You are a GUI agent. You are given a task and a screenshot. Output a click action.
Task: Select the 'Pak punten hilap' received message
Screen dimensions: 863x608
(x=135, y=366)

* * *

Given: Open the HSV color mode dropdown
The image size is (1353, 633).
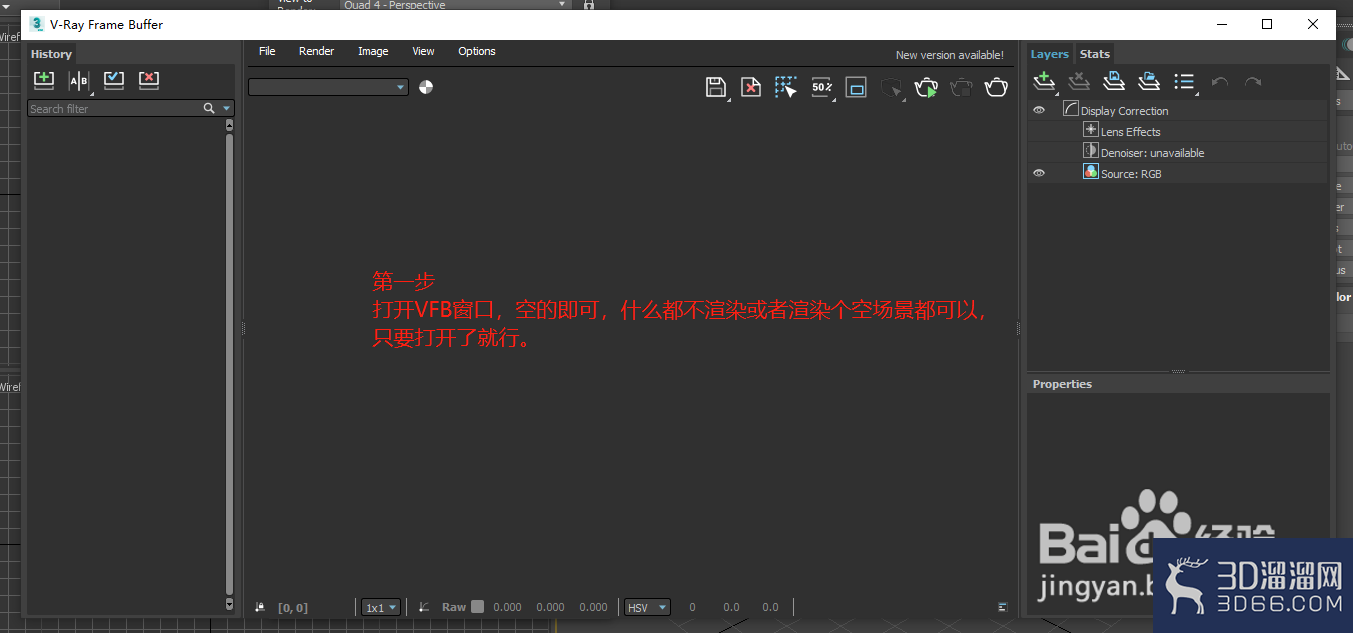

- [Task instructions] Lines to set down from above: the line with "Given: Open the HSV color mode dropdown", the line with "The image size is (1353, 633).", and every line between, each exactly as written.

- [Exercise output]
Given: Open the HSV color mode dropdown
The image size is (1353, 633).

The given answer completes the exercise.